| ACTIVITY |
In the listing below, locate the line containing "[menuitem] (35, 33)" and the line containing "Natur & Umwelt (98, 665)". Output both of them and every line between, exactly as written, and nothing more.
══════════
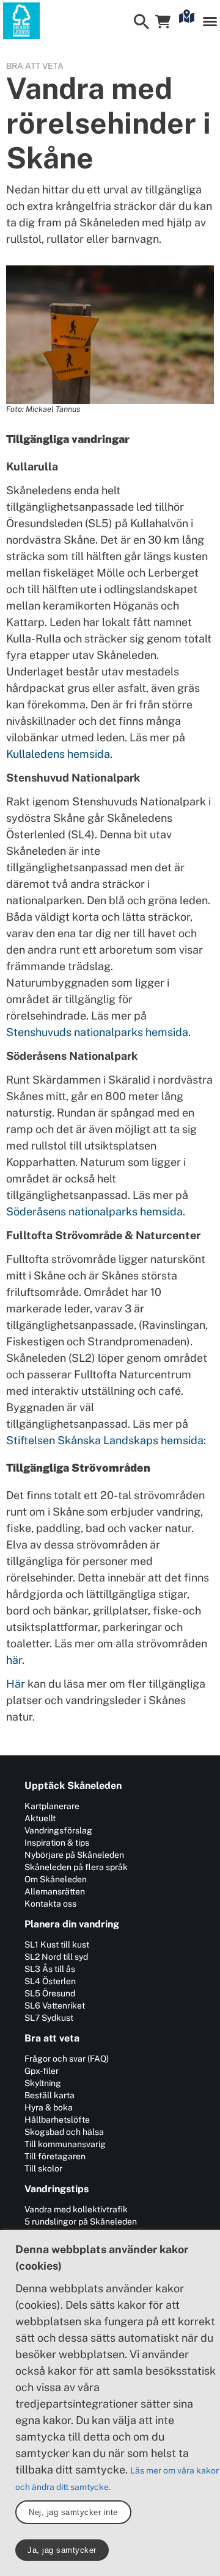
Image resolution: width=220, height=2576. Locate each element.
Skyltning (42, 2083)
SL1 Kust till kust (56, 1944)
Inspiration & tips (56, 1842)
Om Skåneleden (55, 1879)
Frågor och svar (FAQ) (66, 2058)
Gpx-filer (41, 2071)
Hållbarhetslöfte (57, 2119)
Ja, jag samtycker (62, 2550)
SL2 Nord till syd (56, 1957)
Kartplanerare (51, 1806)
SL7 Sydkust (48, 2018)
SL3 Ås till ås (49, 1969)
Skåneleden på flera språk (76, 1867)
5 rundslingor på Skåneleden (80, 2221)
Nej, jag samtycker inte (73, 2512)
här (14, 1659)
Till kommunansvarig (65, 2144)
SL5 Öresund (49, 1993)
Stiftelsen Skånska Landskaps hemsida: (106, 1440)
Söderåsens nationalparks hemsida (94, 1211)
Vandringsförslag (58, 1830)
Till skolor (43, 2168)
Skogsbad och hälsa (64, 2132)
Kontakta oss (50, 1904)
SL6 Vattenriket (54, 2005)
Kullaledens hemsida (58, 753)
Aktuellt (40, 1818)
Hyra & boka (48, 2107)
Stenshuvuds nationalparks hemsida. (98, 1032)
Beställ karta (49, 2095)
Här (15, 1683)
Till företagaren (55, 2156)
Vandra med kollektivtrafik (76, 2209)
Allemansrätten (54, 1891)
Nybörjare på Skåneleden (74, 1855)
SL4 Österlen (50, 1981)
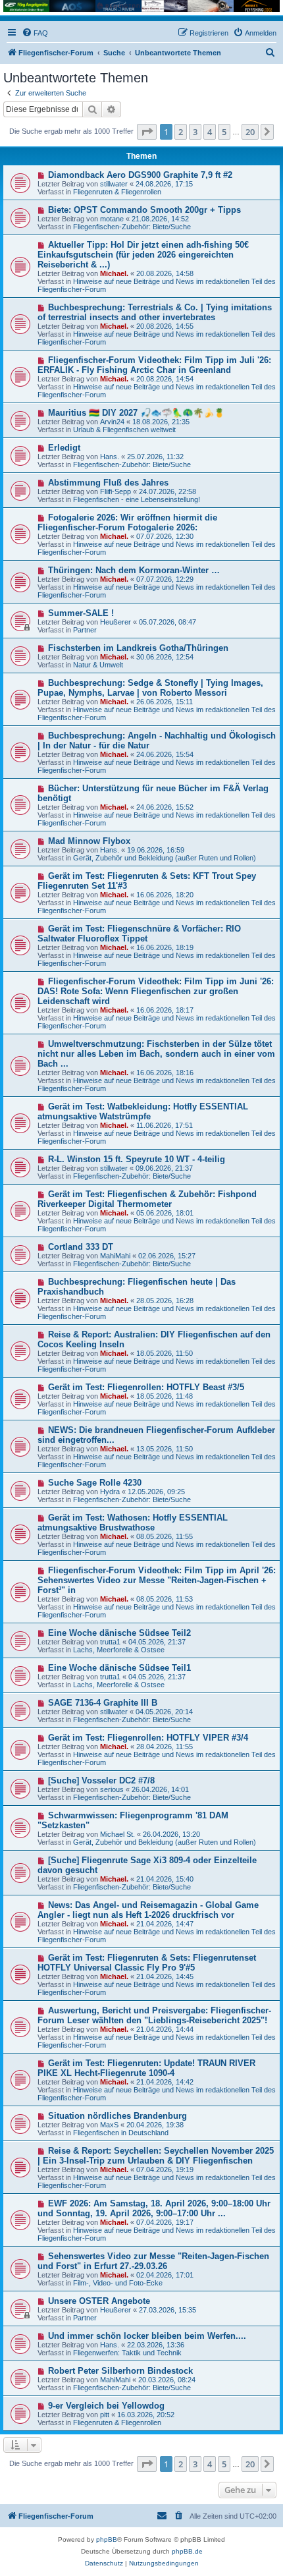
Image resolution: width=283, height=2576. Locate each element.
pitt (104, 2415)
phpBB (106, 2539)
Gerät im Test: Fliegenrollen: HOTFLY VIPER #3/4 (148, 1738)
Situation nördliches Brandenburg (117, 2116)
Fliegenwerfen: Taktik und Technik (127, 2353)
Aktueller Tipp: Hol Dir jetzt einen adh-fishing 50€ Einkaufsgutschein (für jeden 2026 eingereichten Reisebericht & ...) (143, 254)
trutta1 (110, 1642)
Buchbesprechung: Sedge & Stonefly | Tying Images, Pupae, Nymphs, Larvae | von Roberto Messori (150, 688)
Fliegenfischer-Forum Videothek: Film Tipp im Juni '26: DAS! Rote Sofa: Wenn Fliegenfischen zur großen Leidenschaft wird (156, 991)
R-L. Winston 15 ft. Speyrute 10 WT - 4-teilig (136, 1159)
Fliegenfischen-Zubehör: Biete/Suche (132, 227)
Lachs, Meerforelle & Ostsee (119, 1650)
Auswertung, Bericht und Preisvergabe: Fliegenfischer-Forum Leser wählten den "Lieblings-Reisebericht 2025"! (154, 2015)
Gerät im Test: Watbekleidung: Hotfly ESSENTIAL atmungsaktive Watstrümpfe (143, 1111)
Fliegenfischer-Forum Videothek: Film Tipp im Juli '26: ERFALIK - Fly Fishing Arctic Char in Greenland (154, 365)
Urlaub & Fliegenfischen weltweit (124, 430)
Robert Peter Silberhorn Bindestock (120, 2371)
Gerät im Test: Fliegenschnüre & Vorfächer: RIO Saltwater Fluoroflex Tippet (139, 933)
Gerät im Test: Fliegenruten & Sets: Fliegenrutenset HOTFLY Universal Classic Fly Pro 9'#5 (147, 1963)
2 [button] (180, 132)
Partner (85, 630)
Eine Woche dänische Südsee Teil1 (119, 1668)
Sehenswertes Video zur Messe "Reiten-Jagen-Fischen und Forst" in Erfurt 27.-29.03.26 (153, 2261)
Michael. (114, 273)
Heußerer (115, 622)
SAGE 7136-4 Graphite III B (102, 1703)
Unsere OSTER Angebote (99, 2301)
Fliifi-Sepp (115, 491)
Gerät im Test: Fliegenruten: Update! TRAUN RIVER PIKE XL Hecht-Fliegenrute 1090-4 (146, 2068)
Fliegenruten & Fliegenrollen (117, 192)
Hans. (109, 457)
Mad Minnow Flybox (89, 841)
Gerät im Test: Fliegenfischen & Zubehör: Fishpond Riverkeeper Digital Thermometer (147, 1199)
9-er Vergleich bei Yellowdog (106, 2406)
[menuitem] (35, 33)
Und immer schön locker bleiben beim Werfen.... (147, 2336)
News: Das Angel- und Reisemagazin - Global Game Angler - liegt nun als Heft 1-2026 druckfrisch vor (148, 1910)
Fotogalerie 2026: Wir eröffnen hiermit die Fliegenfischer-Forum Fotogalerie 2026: (127, 522)
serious (112, 1789)
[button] (147, 132)
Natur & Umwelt (98, 665)
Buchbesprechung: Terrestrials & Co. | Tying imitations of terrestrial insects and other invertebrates (155, 312)
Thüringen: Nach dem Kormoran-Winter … (134, 570)
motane (112, 219)
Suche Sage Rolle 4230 (95, 1483)
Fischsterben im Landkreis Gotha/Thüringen (138, 648)
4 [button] (209, 132)
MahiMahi (115, 1256)
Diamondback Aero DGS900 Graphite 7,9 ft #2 (140, 175)
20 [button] (250, 132)
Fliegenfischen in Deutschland (120, 2133)
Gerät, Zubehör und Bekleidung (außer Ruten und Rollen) (164, 858)
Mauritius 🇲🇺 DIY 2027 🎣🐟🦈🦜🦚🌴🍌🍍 (136, 413)
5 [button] (224, 132)
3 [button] (195, 132)
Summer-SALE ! (81, 613)
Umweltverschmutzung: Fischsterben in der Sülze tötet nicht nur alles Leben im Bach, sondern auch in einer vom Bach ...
══════════
| YOUR SOLUTION |
[menuitem] (35, 33)
Und immer schön locker bleiben beim Werfen.... (147, 2336)
News: Das Angel- und Reisemagazin - Global Game Angler - liegt nun als Heft 1-2026 druckfrisch vor (148, 1910)
Fotogalerie 2026: Wir eröffnen hiermit die Fliegenfischer-Forum Fotogalerie 2026: (127, 522)
serious (112, 1789)
[button] (147, 132)
Natur & Umwelt (98, 665)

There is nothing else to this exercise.